Oto przepis prosty i szybki, jakby rodem z Poradnika Domowego, bynajmniej nie by upiec ciastka, lecz by spieprzyć każdy, nawet najbardziej harmonijny związek. Wystarczyło wytężyć swe oko i ucho, by natychmiast wyłapać wzorce, które sprawiają, że dwoje ludzi ma siebie dość po pewnym czasie.
1. Idealizuj partnera.
Tak, oczywiście - on nie ma żadnych wad, bo jest księciem z bajki. Ma lśniący uśmiech, zawsze Cię wspiera, nie ma humorów, złych dni i nie wali fochów. Jest doskonałym kochankiem, przyjacielem, mężem, żoną, dziwką i szoferem. Idealizowanie partnera jest doskonałym sposobem na to, by się potem głęboko rozczarować, gdy okaże się, że on jednak dłubie w nosie, grzebie w tyłku, spóźnia się i marudzi, gdy pada deszcz.
Rada: akceptuj całość zachowań drugiej osoby - to podstawa, by się z nią znakomicie komunikować. Jeśli już chcesz wierzyć, że nie ma wad, to pojmij przynajmniej, że każda ludzka cecha czy zachowanie jest w pewnych sytuacjach cennym zasobem (zasób to coś, co pozwala nam osiągać nasze cele), np.
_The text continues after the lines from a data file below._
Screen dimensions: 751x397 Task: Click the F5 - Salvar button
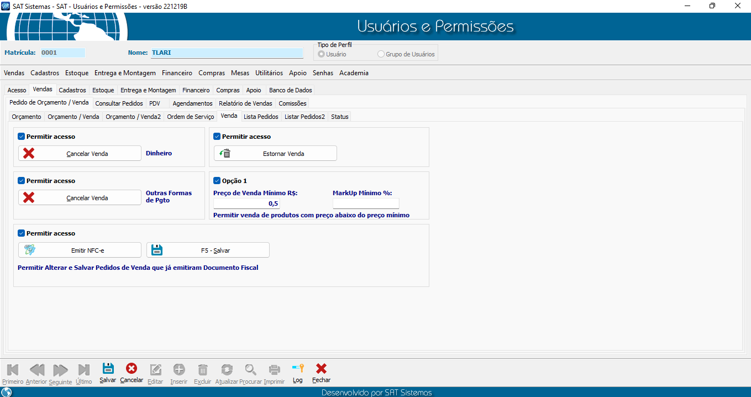coord(208,250)
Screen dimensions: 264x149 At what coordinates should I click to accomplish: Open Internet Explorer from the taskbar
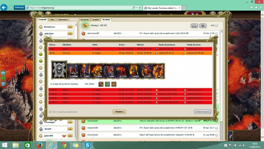[x=52, y=145]
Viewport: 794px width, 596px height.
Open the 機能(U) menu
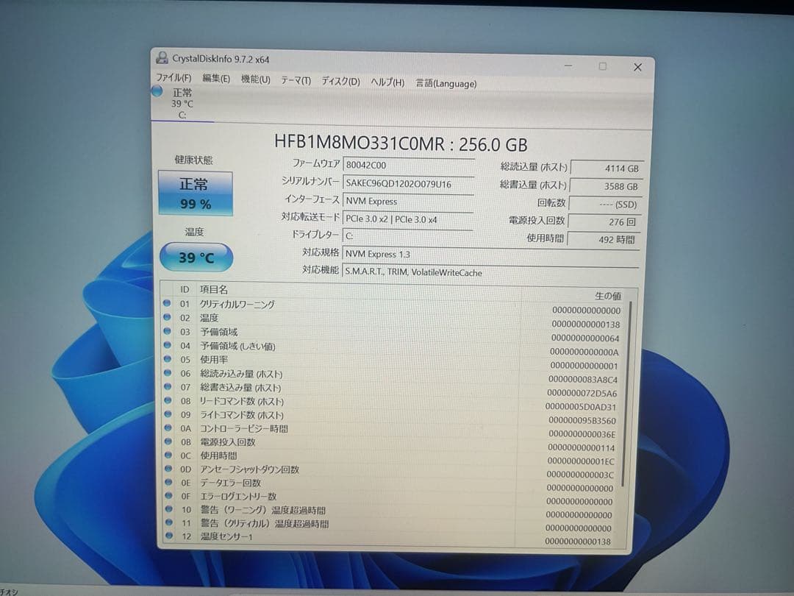(255, 79)
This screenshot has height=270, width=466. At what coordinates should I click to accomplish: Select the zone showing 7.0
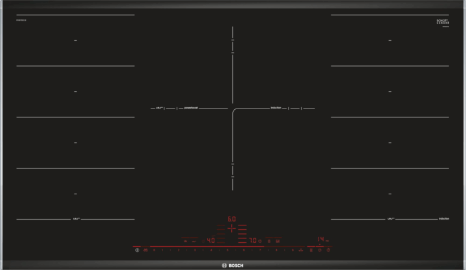point(253,240)
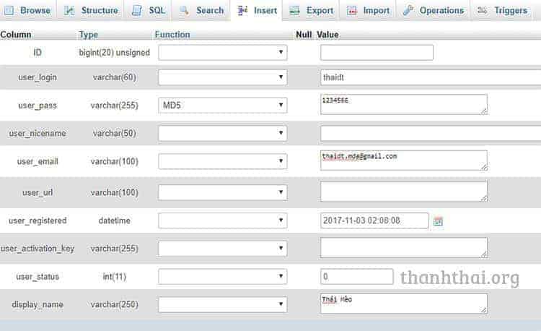
Task: Open calendar picker for user_registered
Action: [x=438, y=221]
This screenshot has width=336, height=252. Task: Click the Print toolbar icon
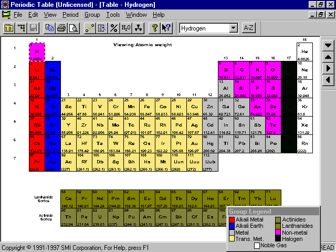(x=61, y=28)
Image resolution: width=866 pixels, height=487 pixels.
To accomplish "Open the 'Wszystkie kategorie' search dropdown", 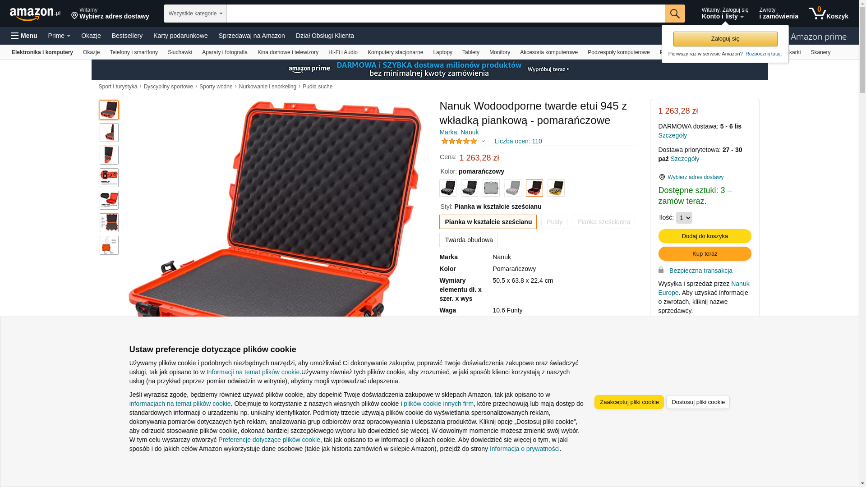I will pos(195,14).
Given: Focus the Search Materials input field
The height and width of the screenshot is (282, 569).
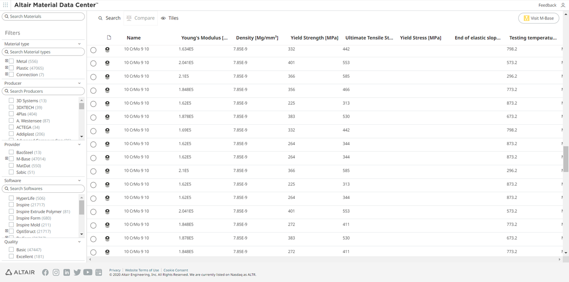Looking at the screenshot, I should pyautogui.click(x=44, y=16).
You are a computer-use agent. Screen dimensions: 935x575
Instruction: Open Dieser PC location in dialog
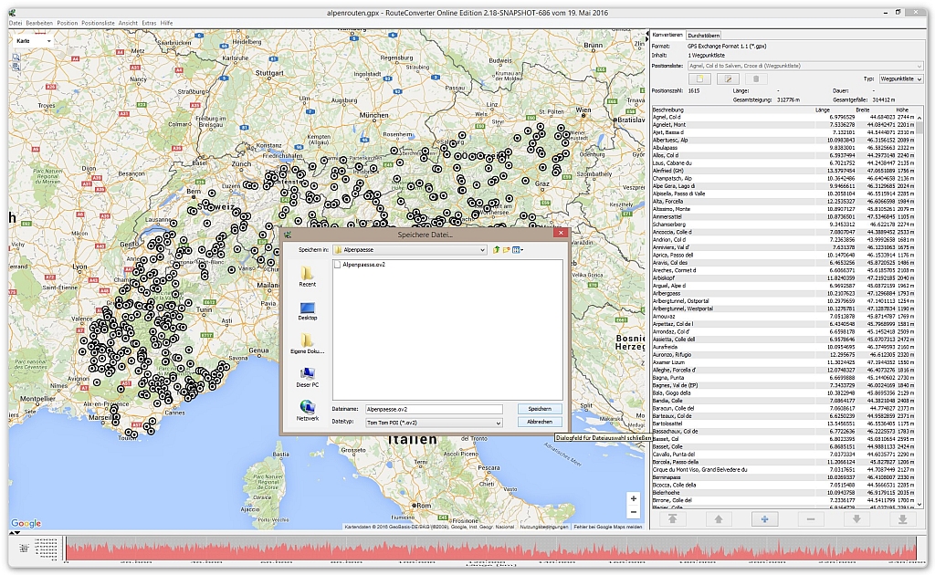307,376
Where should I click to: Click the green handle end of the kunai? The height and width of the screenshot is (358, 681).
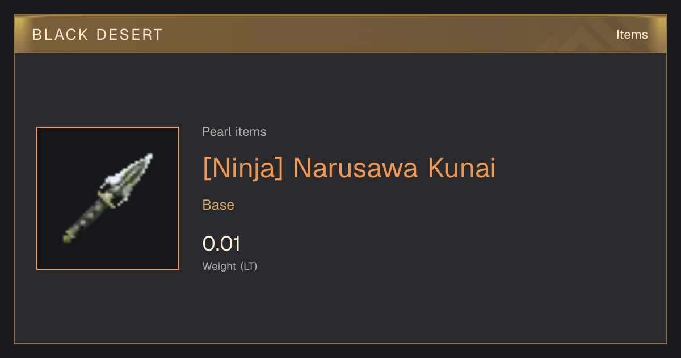(x=68, y=238)
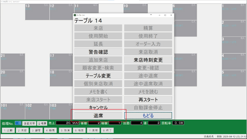
Task: Click the 8:終了 button
Action: [x=107, y=130]
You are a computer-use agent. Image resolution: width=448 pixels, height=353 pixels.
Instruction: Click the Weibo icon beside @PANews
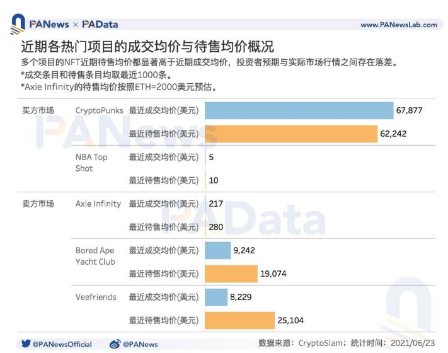coord(115,344)
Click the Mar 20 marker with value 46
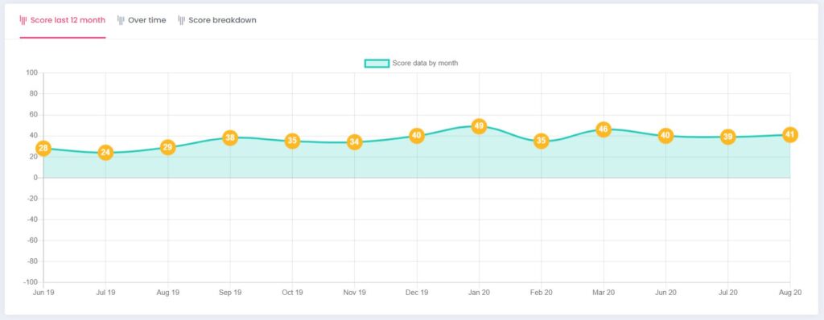 pos(604,129)
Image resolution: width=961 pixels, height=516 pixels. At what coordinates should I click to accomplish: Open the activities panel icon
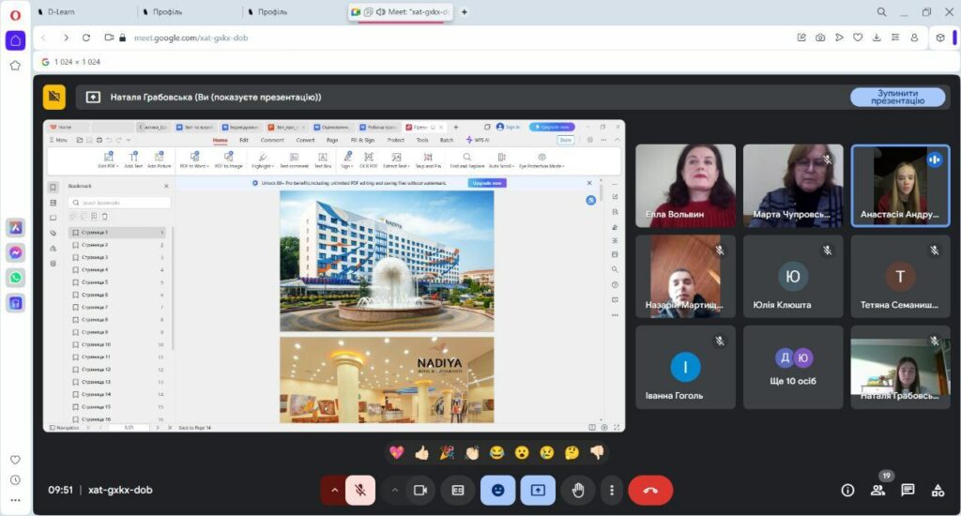(937, 490)
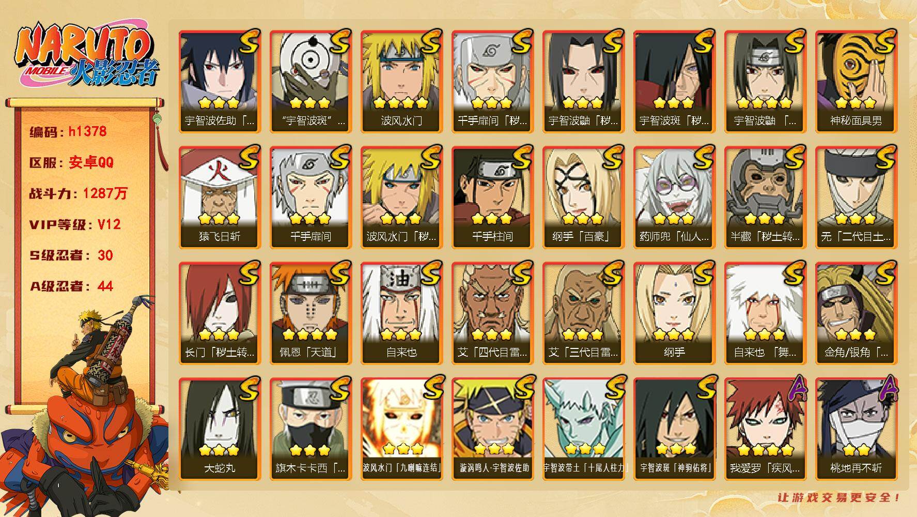Click the 战斗力 1287万 stat line
Viewport: 917px width, 517px height.
(78, 194)
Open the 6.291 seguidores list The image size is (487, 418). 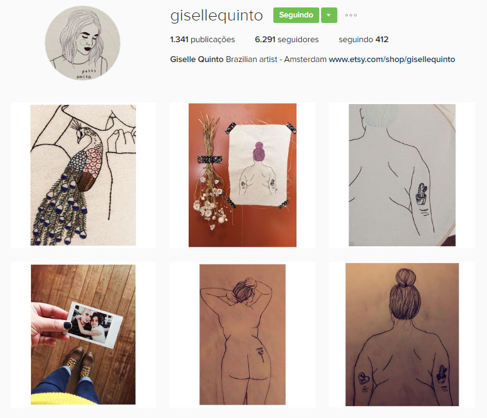[287, 40]
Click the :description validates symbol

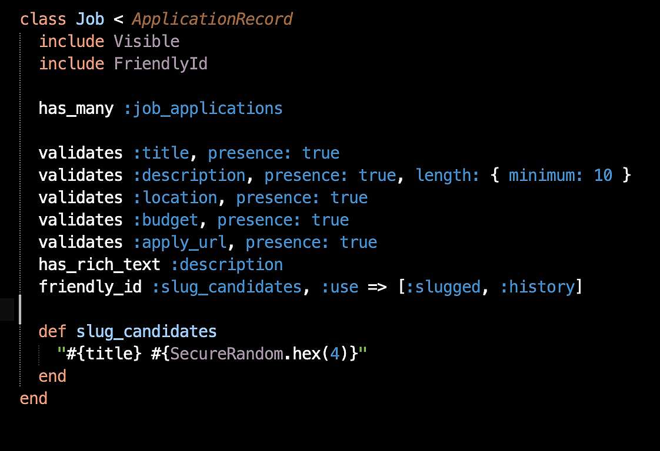(x=189, y=175)
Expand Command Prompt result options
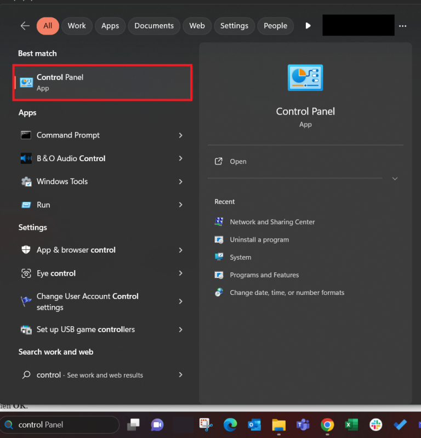The height and width of the screenshot is (438, 421). coord(180,135)
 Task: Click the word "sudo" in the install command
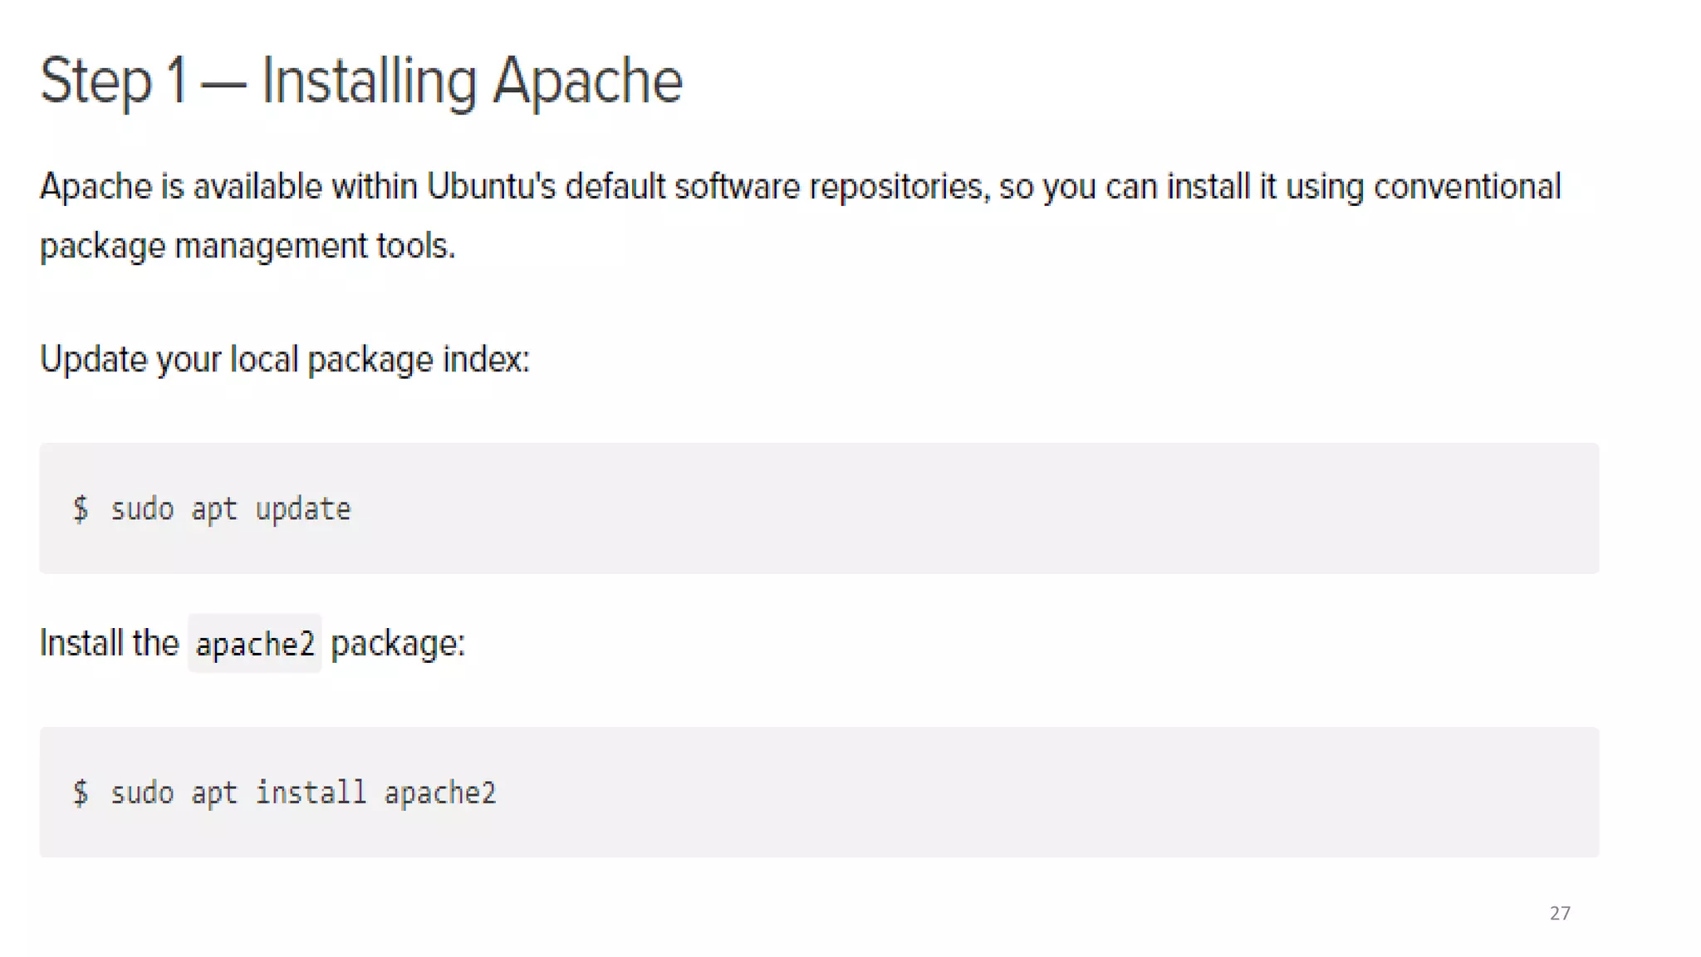coord(142,793)
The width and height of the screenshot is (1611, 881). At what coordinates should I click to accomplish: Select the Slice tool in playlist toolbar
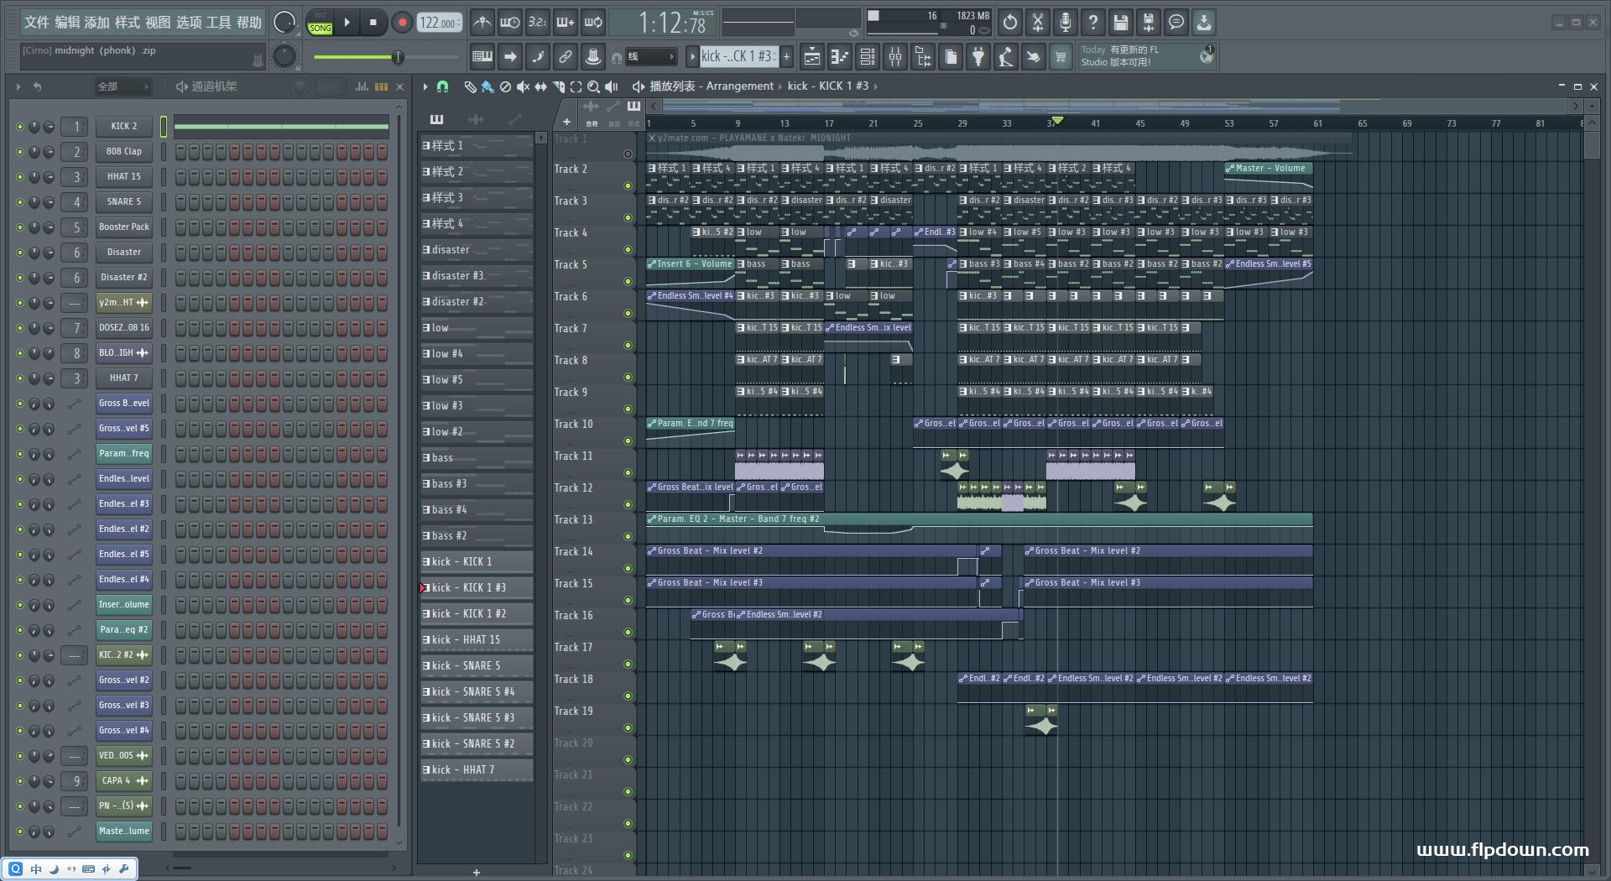click(x=559, y=86)
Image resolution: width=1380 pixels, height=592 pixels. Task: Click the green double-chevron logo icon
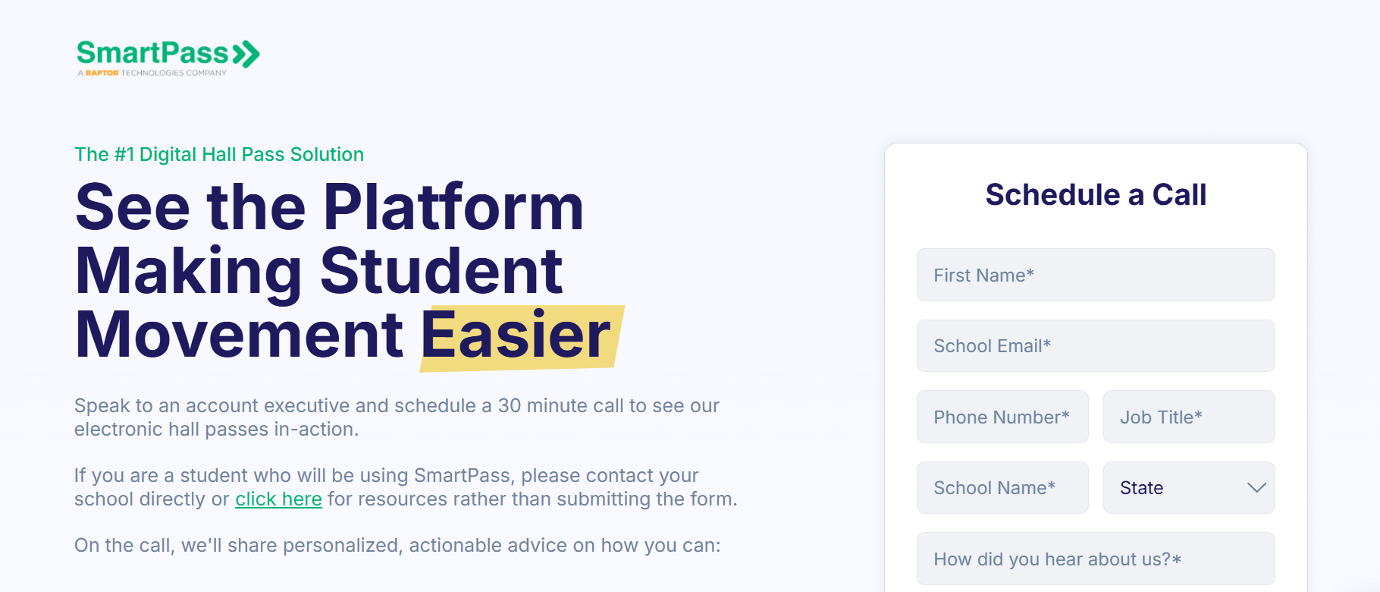[246, 54]
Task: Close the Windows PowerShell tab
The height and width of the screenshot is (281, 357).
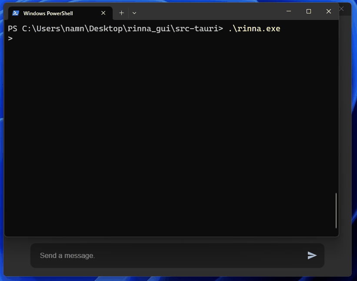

Jest uparty? znakomicie - gdy ktoś zaproponuje mu ćpanie, dzikie picie, rozbieranego pokera - pewnie odmówi. Jest skąpy? Super! W dobie Wielkiego Strasznego Kryzysu to pożądana cecha. Jest niepoważny? Świetnie - ludzie poważni są tacy nudni! Itd.
2. Wymagaj od niego jak najwięcej!
Pamiętaj: bądź szczegółową informacją dla niego, co powinien, co musi i czego mu nie wolno. I w kółko przypominaj mu o tym zrzędliwym głosem. Prezentuj też postawę roszczeniową w każdym aspekcie Waszego wspólnego życia - przede wszystkim w łóżku (to sprawi, że będzie miał problemy z erekcją i wytryskiem!). A gdy nie spełnia Twoich wymagań - wal fochy (koniecznie z przytupem i melodyjką), obrażaj się i rób niekończące się wyrzuty. Przecież jego "usługi" Ci się należą, prawda? Niech to wszystko przypomina sytuację, w której Ty leżysz niczym kłoda, a on skacze wokół Ciebie i Cię obsługuje.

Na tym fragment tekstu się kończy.